Terdapat beberapa hal yang menjadi faktor utama yang menyebabkan teknik social engineering efektif dilakukan oleh seorang penyerang, antara lain adalah sebagai berikut:
  • Kelengahan yang disertai dengan ketidakwaspadaan seseorang sehingga mudah sekali terperdaya oleh suatu keadaan.
  • Keisengan para hacker pada awalnya, membuat peluang yang lebih besar untuk memperdaya orang lain.
  • Kecanggihan teknologi.
        Content social networking atau jejaring sosial seperti Facebook, YM, Twiter, dan email bisa dijadikan alat untuk melakukan social engineering. Dampak yang mungkin ditimbulkan adalah keresahan masyarakat terkait ruang privasi dalam hidup karena account pribadi seseorang bisa saja sudah “dibajak”, kriminalitas yang meningkat, misalnya karena penyadapan no PIN serta manipulasi data untuk mendapatkan password suatu account.

        Social engineering mengkonsentrasikan diri pada rantai terlemah sistem jaringan komputer, yaitu manusia. Seperti kita ketahui, tidak ada sistem komputer yang tidak melibatkan interaksi manusia. Parahnya lagi, celah keamanan ini bersifat universal dimana tidak tergantung platform, sistem operasi, protokol, software, ataupun hardware. Artinya, setiap sistem mempunyai kelemahan yang sama pada faktor manusia.

        Setiap orang yang mempunyai akses ke dalam suatu sistem secara fisik akan menjadi ancaman, bahkan jika orang tersebut tidak termasuk dalam kebijakan kemanan yang telah disusun. Seperti metode hacking yang lain, social engineering juga memerlukan persiapan, bahkan sebagian besar pekerjaannya meliputi persiapan itu sendiri.

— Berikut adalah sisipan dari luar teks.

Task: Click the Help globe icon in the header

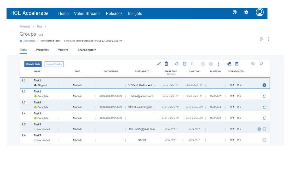Action: [x=234, y=12]
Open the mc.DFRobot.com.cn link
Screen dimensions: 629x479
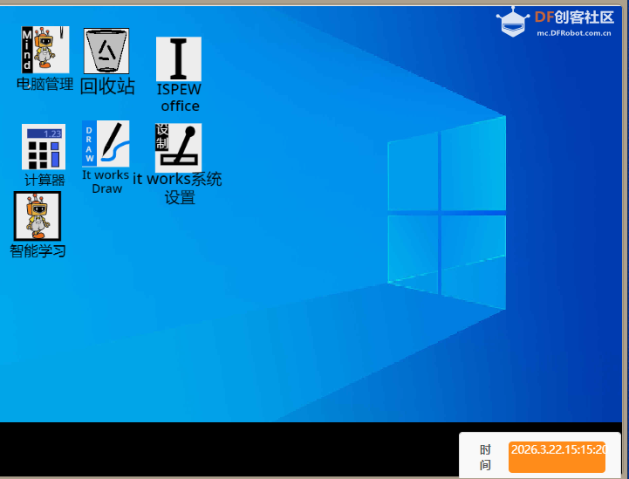tap(573, 33)
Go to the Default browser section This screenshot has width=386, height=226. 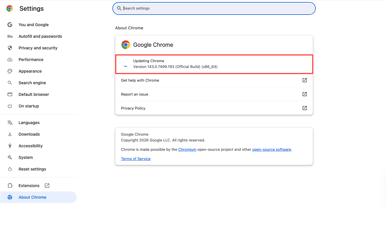[x=34, y=94]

Persiapan tersebut meliputi, misalnya sebuah identitas palsu untuk mengelabui korban ketika berkomunikasi dengan korban dalam memperoleh informasi.

        Berikut ini adalah sebuah contoh percakapan seseorang yang hendak mencuri data credit card dengan mengaku sebagai customer service bank. Teknik ini sering kali ditiru bahkan disalahgunakan oleh para carder. Selain dari petugas bank, banyak pula yang mengaku dari petugas departemen lainnya, konsultan keuangan, pihak penjamin kartu kredit, bagian asuransi kartu kredit, dan lain sebagainya.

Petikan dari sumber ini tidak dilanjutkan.